The move reflected widespread social and environmental concerns - and served as a wake-up call for foreign governments that Thein Sein was committed to change.

Significant flows of relatively wealthy migrants from Yunnan to the central city of Mandalay - some with illegally obtained nationality papers - has further added to frictions, along with local concerns about cross-border smuggling and vice.

Myanmar's envoys, meanwhile, have been making clear to their Chinese counterparts that China remains welcome and they expect it to continue to be a vital player in the years ahead, even as they seek broader international and commercial relations.

'I think Beijing and the big companies have been getting the message that things are changing in Myanmar and if they are going to be a part of that change, then social and environmental issues must be considered,' one senior government official said. 'We are serious about reform and we like to think that China understands that. If projects are truly win-win, everyone will be OK.'

While the dam remains indefinitely postponed, the even more strategic US$2.54 billion pipeline that will carry Middle Eastern oil and Myanmese gas from the Bay of Bengal to Yunnan is on track for completion in 2013, according to Chinese and Myanmese officials.

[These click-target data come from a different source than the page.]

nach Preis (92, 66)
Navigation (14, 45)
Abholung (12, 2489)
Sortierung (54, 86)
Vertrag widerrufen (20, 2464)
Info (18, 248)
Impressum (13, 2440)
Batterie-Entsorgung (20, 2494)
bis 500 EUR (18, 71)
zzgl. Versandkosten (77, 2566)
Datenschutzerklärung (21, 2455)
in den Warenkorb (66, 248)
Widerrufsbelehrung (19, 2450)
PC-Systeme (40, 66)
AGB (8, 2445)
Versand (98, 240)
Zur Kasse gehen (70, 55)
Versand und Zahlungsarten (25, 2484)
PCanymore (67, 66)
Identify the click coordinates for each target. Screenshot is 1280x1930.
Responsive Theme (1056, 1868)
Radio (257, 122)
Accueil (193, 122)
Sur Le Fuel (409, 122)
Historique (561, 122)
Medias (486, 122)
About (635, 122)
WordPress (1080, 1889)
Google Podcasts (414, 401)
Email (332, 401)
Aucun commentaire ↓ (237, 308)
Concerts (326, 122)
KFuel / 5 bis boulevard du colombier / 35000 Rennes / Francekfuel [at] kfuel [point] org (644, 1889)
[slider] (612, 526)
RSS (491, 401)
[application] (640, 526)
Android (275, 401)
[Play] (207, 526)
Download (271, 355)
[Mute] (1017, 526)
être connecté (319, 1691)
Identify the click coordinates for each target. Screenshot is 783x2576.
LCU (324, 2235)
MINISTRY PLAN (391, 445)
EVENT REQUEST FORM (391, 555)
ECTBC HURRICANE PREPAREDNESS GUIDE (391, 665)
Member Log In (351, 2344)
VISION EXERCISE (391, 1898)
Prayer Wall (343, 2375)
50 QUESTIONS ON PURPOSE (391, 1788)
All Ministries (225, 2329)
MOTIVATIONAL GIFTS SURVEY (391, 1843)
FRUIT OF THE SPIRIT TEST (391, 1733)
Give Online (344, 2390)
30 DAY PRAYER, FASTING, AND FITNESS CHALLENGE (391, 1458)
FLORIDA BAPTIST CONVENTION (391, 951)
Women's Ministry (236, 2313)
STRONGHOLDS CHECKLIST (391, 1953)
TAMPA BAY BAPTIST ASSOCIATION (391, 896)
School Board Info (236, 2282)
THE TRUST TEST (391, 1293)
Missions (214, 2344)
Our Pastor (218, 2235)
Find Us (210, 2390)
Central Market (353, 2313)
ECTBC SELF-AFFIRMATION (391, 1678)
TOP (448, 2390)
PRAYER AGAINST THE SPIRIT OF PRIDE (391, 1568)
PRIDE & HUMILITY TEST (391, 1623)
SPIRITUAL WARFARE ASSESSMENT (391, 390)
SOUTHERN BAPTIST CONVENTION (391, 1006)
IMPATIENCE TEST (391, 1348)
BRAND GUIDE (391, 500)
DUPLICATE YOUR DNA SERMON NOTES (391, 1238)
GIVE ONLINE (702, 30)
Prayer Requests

It is being built by a joint venture between state-owned enterprises China National Petroleum Corporation (CNPC) and the Myanmar Oil and Gas Enterprise; both sides are increasingly sensitive to activists' reports of illegal land clearances and other abuses along its route, which includes Rakhine state, one of Myanmar's poorest.

CNPC officials said they spent more than US$4.07 million last year to build schools and medical clinics in Rakhine - a fact recently noted favourably by Vice-President Tin Aung Myint Oo. Speaking privately, CNPC officials said they had nothing to fear from political or economic reform inside the country, saying it can only help stability and, therefore, industry in the long term.

Peking University scholar Professor Zha Daojiong said that while international perceptions might suggest China faced fresh and difficult competition, Chinese firms could only benefit from a more regulated commercial environment. No longer would they find themselves left to do the 'dirty work' of an unpopular regime through land clearances, for example.

He also wrote recently that a more regulated and international investment climate in Myanmar could help 'weed out Chinese business practices that anger local populations. That will be a win-win situation for all.'

Lawlessness along the countries' porous border needed to be addressed, as well.

'The one area where China has failed, strategically speaking, is to have more orderly cross-border interactions,' Zha said. 'As is true of similar situations in many other parts of the world, lawlessness can become the rule of the game on the ground.

'When Chinese traders and businessmen display their wealth by opening gambling parlours across the border, they lose the goodwill needed on the part of the local [Myanmese] population for protecting their lives and property. Bodyguards further thicken the atmosphere of distrust.'

China's striking commercial role in Myanmar is not about to end any time soon, it seems, but it may well start to change.